Het doet me terugdenken aan een artikel in Trouw van Niko Koffeman uit 2009 waar hij toen al de spijker op zijn kop sloeg en dit artikel is nog steeds zeer actueel. Dus laten we alsjeblieft onze stem blijven uitbrengen voor de dieren die zelf niet kunnen stemmen en die een Partij voor de Dieren hard nodig hebben. Lees hieronder de tekst van Niko Koffeman:
Dierenactivist is geen terrorist
Nederland gaat grof om met dieren en er zijn steeds meer mensen die zich daartegen verzetten.
Niko Koffeman en Eerste-Kamerlid voor de Partij voor de Dieren
Mensen gaan op een extreme wijze met dieren om. Ze stellen de lichamen van dieren bij vol bewustzijn ter beschikking van de wetenschap, ze gebruiken dieren als levende schietschijven, ze doden miljoenen eendagskuikens alleen omdat die van het mannelijk geslacht zijn, ze dwangvoederen ganzen tot hun levers opzwellen tot tienmaal de normale grootte, ze martelen stieren als volksvermaak. Nederland heeft als meest veedichte land ter wereld geen schone handen. In onze veehouderij lijden en sterven elk jaar 500 miljoen dieren.

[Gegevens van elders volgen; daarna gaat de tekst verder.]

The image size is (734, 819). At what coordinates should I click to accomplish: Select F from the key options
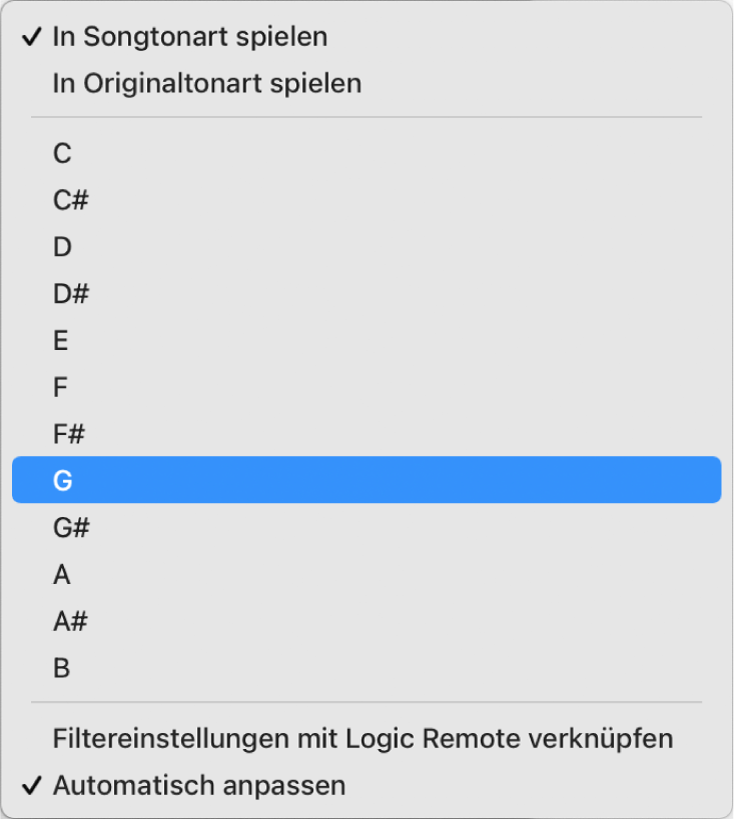click(61, 387)
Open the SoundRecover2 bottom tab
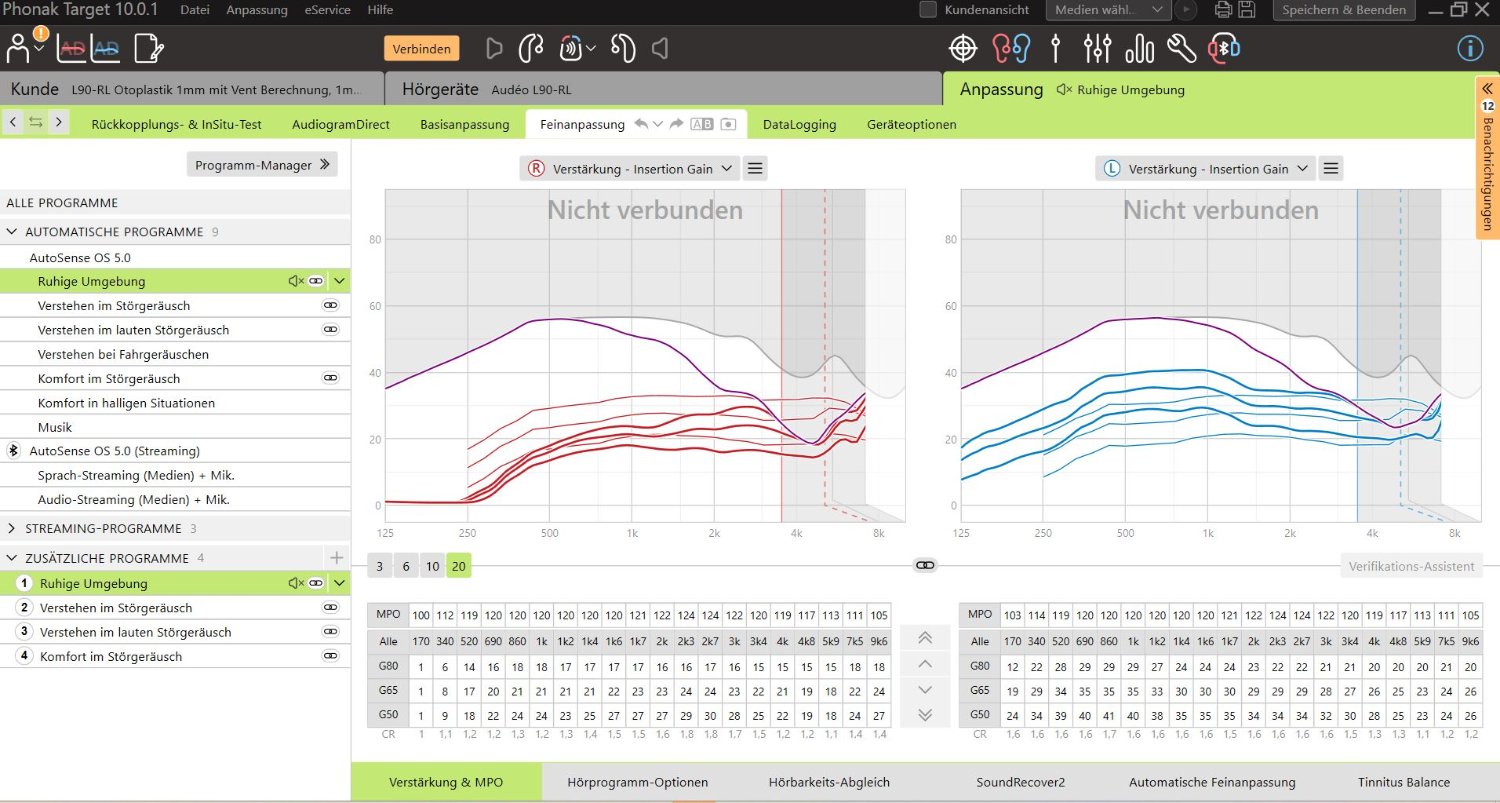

Steeds meer mensen wensen zich daar niet bij neer te leggen. Zij zien dat het leven van het dier voor een dier van net zo grote waarde is als het leven van de mens voor de mens is. Nederland kent ruim 4 miljoen georganiseerde dieren-, natuur-, en milieubeschermers, en heeft als eerste land ter wereld een partij voor de dieren met inmiddels twintig volksvertegenwoordigers.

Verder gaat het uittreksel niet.